Shopping would be cognitively exhausting if shoppers tried to take in all the range and information offered to them in a store. So they adopt coping strategies to save time and energy. Much of their shopping is semi-conscious and their full attention is rarely activated. In this context, it is critical to know how to attract attention, get messages across and influence buying decisions.
How can categories achieve this? Three things are key.
First, category visibility. If you are not seen, you are often not bought. Instant recognisability can be delivered by brands. Obvious, perhaps extreme examples are Belvita and Old el Paso as “beacons of colour” for categories. But visibility is also about clear signage, not just to help those searching but to trigger the thought “oh yes, I need those”.

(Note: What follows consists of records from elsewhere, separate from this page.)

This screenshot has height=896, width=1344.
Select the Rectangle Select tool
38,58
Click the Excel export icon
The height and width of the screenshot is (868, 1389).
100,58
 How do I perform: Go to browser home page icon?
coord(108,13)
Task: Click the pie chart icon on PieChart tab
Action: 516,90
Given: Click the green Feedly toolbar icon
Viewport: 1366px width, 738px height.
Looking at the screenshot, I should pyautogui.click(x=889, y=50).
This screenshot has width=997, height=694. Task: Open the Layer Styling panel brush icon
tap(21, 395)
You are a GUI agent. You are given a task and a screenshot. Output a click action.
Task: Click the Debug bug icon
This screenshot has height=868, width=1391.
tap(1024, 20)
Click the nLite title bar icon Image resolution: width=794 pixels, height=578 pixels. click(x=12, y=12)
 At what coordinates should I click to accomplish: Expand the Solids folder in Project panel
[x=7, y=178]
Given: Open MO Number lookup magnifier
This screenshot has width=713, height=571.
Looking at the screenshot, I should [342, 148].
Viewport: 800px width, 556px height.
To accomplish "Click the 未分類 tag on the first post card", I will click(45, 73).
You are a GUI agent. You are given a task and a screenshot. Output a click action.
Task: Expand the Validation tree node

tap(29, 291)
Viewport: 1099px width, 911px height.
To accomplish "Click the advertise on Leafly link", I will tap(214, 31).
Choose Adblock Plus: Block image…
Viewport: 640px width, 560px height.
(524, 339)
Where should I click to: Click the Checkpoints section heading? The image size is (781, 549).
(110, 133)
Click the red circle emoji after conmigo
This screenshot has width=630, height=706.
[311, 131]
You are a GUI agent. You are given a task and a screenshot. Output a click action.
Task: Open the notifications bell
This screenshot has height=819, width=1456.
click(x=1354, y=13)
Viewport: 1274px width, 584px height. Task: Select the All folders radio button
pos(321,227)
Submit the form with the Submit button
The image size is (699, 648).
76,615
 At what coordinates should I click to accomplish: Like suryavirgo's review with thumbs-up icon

Position in store is also important. Very few shopper trips cover even 50% of aisles in a supermarket. I recently saw a snacking category with massively varied conversion rates in different stores, dependent on position in store. Of course, not every category will get the position it wants, and if you are “off the beaten track”, then secondary space such as the value aisle or checkout becomes even more important.
Fundamentals of category management, 9: Category growth
Second, ease of processing. Once the shopper has arrived at your aisle or bay, it should be easy and intuitive for them to understand how it is organised and find their way round. Cheese is a category that is typically well set out in the UK – obvious sections for snacking, sliced, grated, indulgence and block (cheddar).
Sainsbury’s simple colour coding to demark the different types of fresh meat is another good example. Category owners sometimes spend too long looking for clever answers to layout, driven by complex analysis. Often the best answer is simple and product led – bottles vs cans and standard vs premium in beer. Keep it simple. Focus more effort on spelling it out at the shelf and standardising it across the industry. So long as it makes basic sense, shoppers will happily work with it.
Third, orchestrating attention. Not all shelf positions in the category are equal. Nudging the shopper’s attention towards the products that you want to sell can have significant benefits to your numbers. The same product range merchandised differently can result in a different mix of sales. The most obvious benefit is “nudging to premium” – giving more expensive or higher margin products every chance to be seen, before cheaper alternatives. A shopper looking for a side of plate vegetables might happily buy Tenderstem broccoli (a premium product). But if they see standard broccoli first, that might be a good enough solution, and they will move on to another category before they even notice Tenderstem. It isn’t about hiding the lower priced products, but about drawing attention to the premium ones.
This is all important stuff. But it does not take away from the basics of good shop keeping. Offering the right range, excellent availability without excessive waste, cleanliness and (in relevant categories) freshness and product life. These are musts on which everything else is built. But visibility, ease of processing and orchestration are very important too.